══ DATA SHOWN ══

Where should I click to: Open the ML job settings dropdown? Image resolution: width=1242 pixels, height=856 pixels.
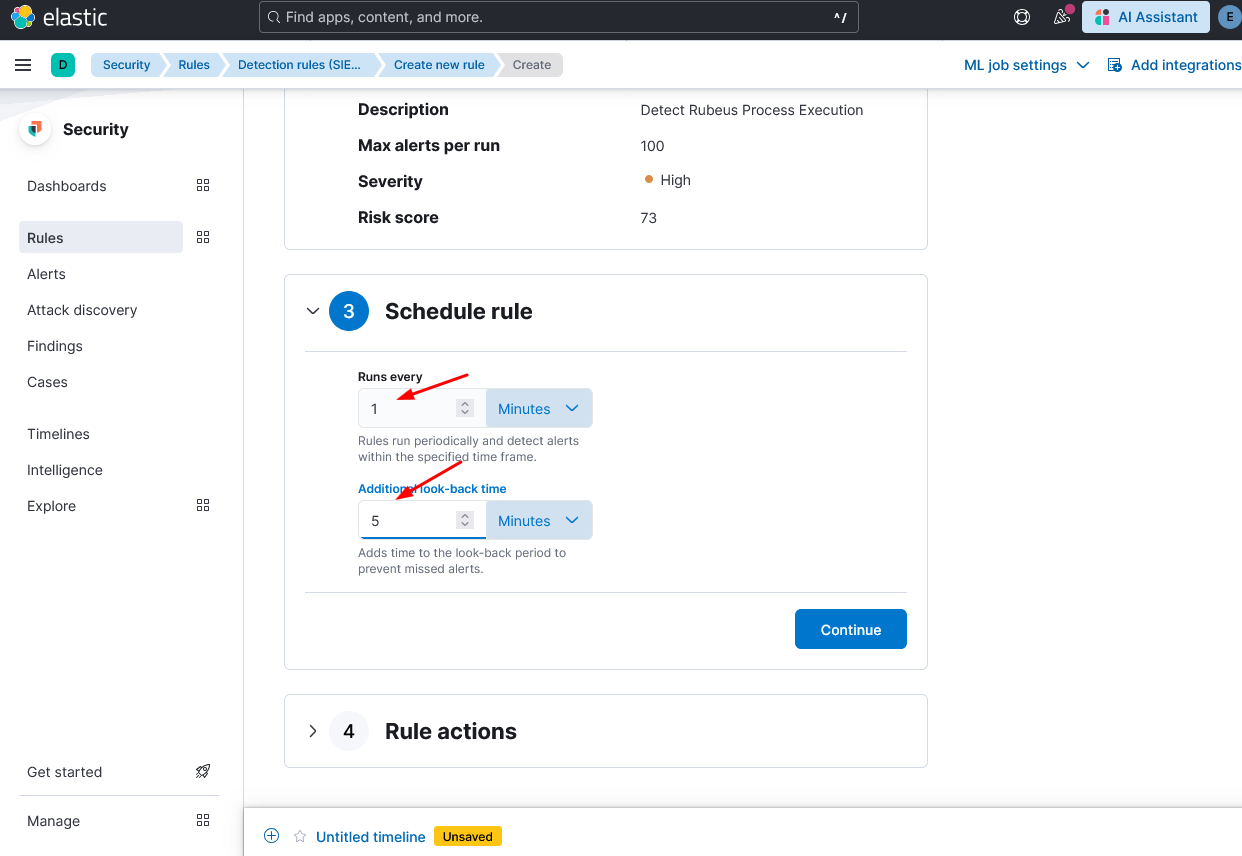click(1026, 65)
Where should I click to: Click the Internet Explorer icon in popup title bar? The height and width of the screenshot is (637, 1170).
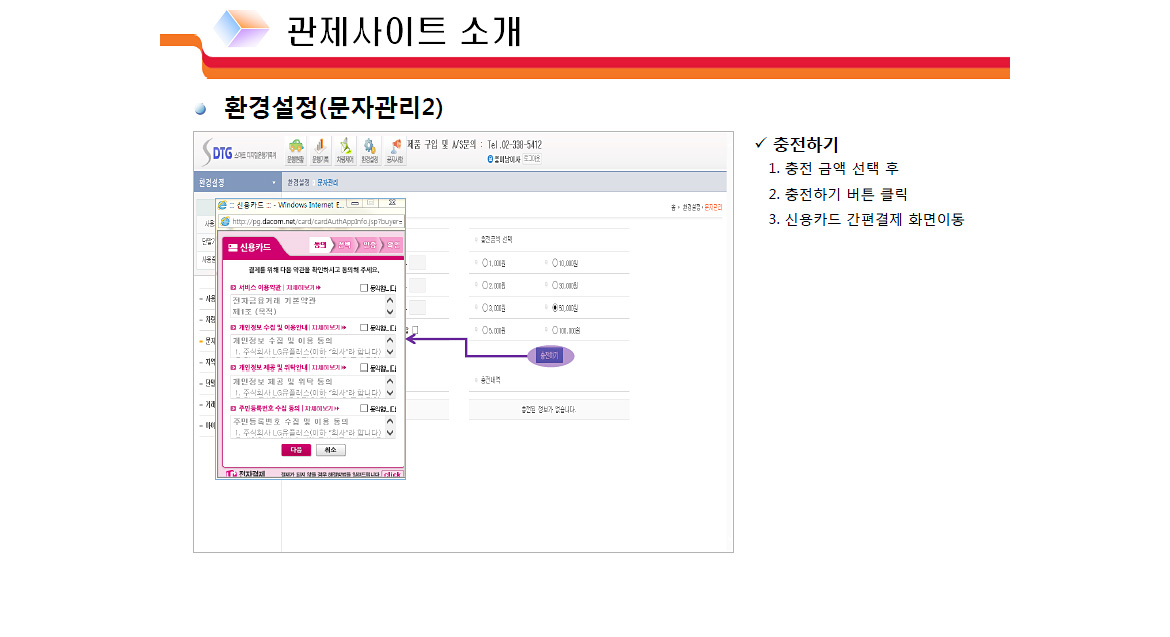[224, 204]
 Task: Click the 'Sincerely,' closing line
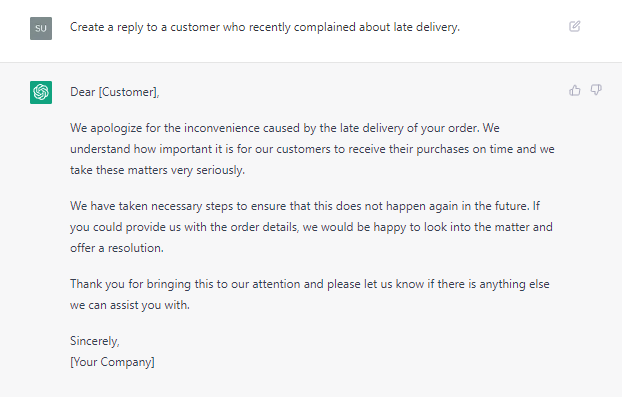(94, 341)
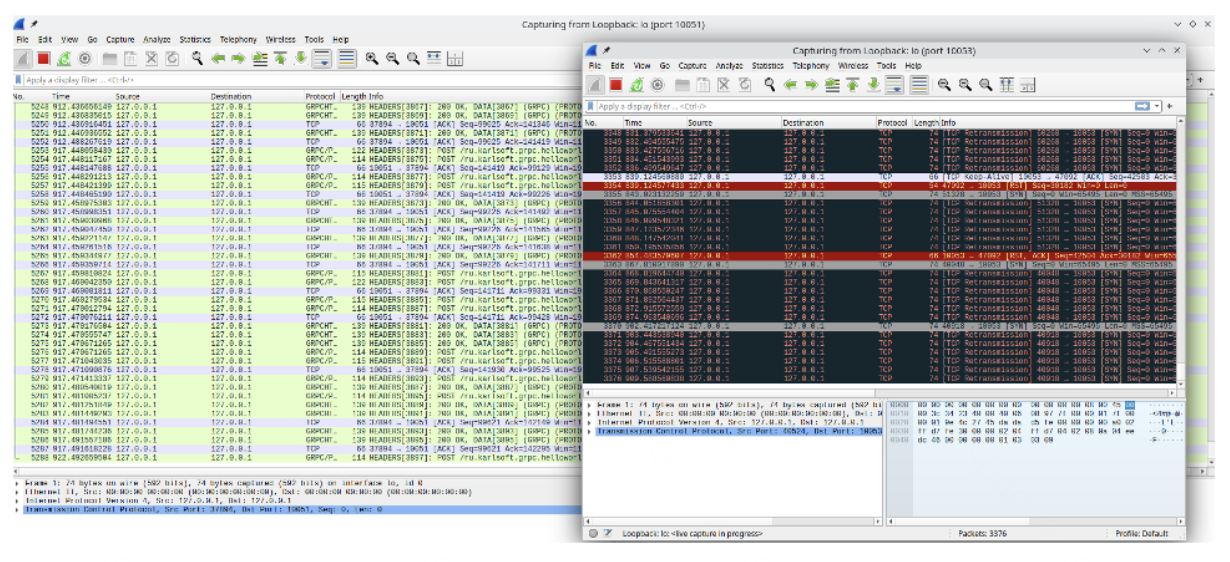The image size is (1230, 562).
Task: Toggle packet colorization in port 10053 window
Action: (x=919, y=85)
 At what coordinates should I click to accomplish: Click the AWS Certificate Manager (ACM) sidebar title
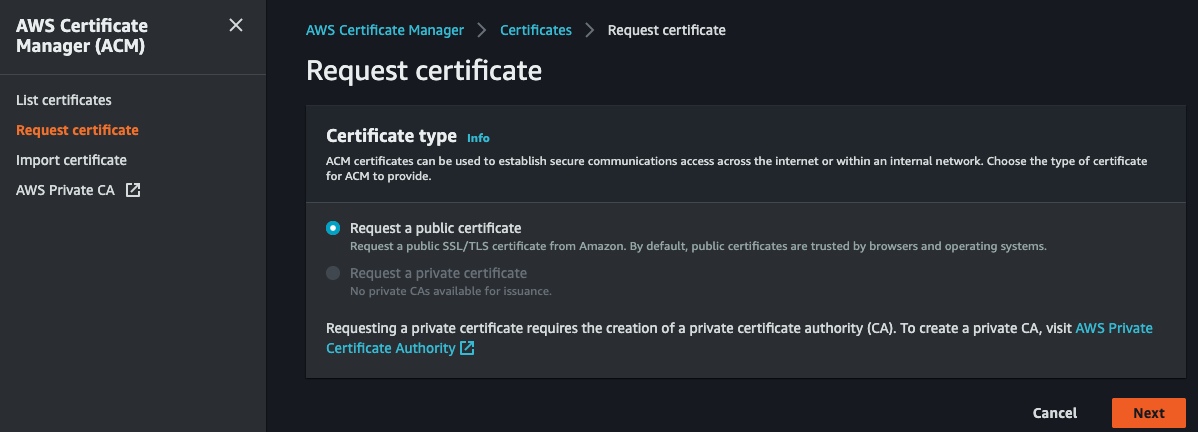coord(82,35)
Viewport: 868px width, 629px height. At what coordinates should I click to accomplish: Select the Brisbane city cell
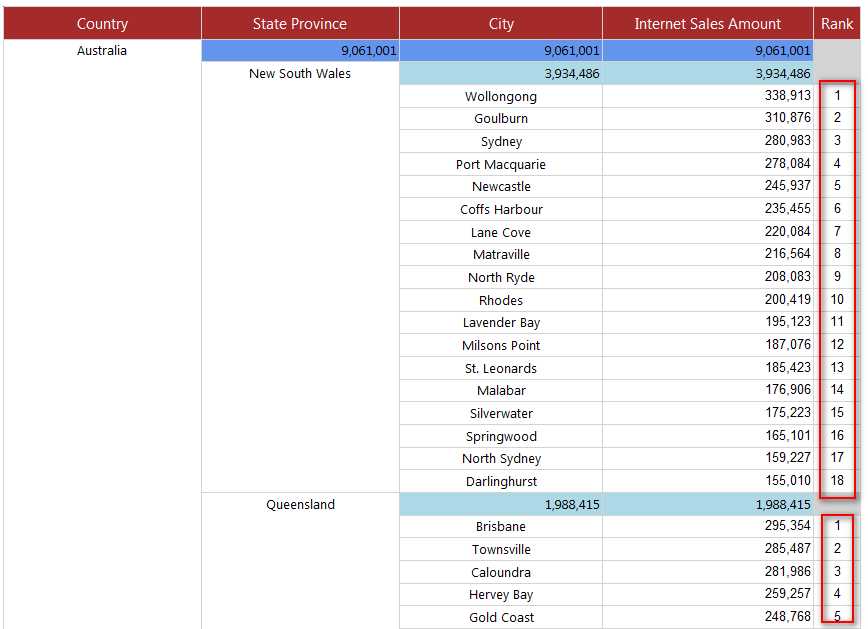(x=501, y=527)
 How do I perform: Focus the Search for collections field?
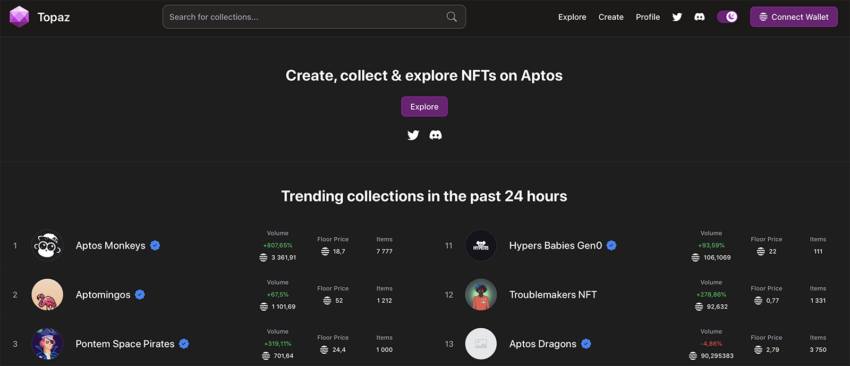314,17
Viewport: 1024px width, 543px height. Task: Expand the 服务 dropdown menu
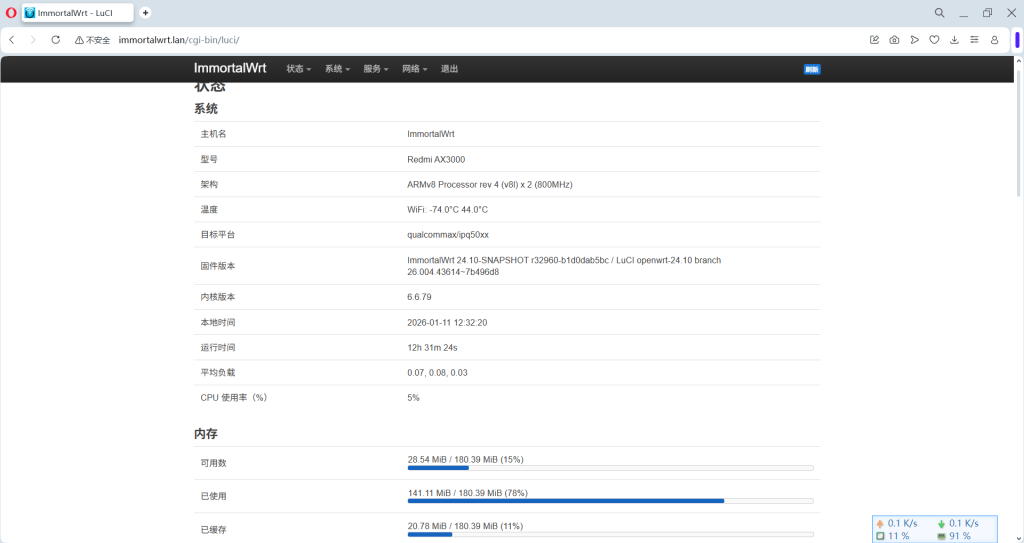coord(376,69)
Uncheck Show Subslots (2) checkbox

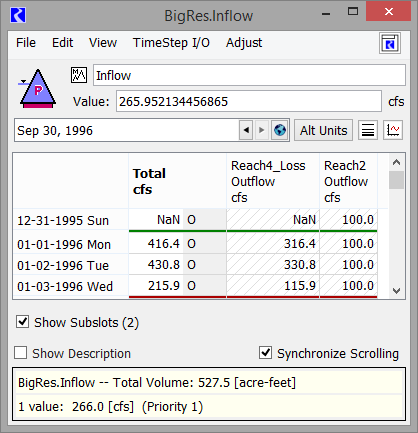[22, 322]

═══

WHAT YOU WILL DO
Retype every one of the rows above word for word, leaving out the pictures.

SOLUTION
Where should I click to: Open the ML job settings dropdown? Image resolution: width=1242 pixels, height=856 pixels.
click(1026, 65)
Where should I click to: Click the Internet Explorer icon in popup title bar? The height and width of the screenshot is (637, 1170).
[224, 204]
 Task: Click the 'Sincerely,' closing line
(94, 341)
The image size is (1230, 562).
Task: Toggle packet colorization in port 10053 window
Action: (x=919, y=85)
 At what coordinates should I click to accomplish: Click the AWS Certificate Manager (ACM) sidebar title
coord(82,35)
Viewport: 868px width, 629px height. At what coordinates should I click to accomplish: Select the Brisbane city cell
(x=501, y=527)
 How do I perform: Focus the Search for collections field?
314,17
Viewport: 1024px width, 543px height. Task: Expand the 服务 dropdown menu
coord(376,69)
Uncheck Show Subslots (2) checkbox

[22, 322]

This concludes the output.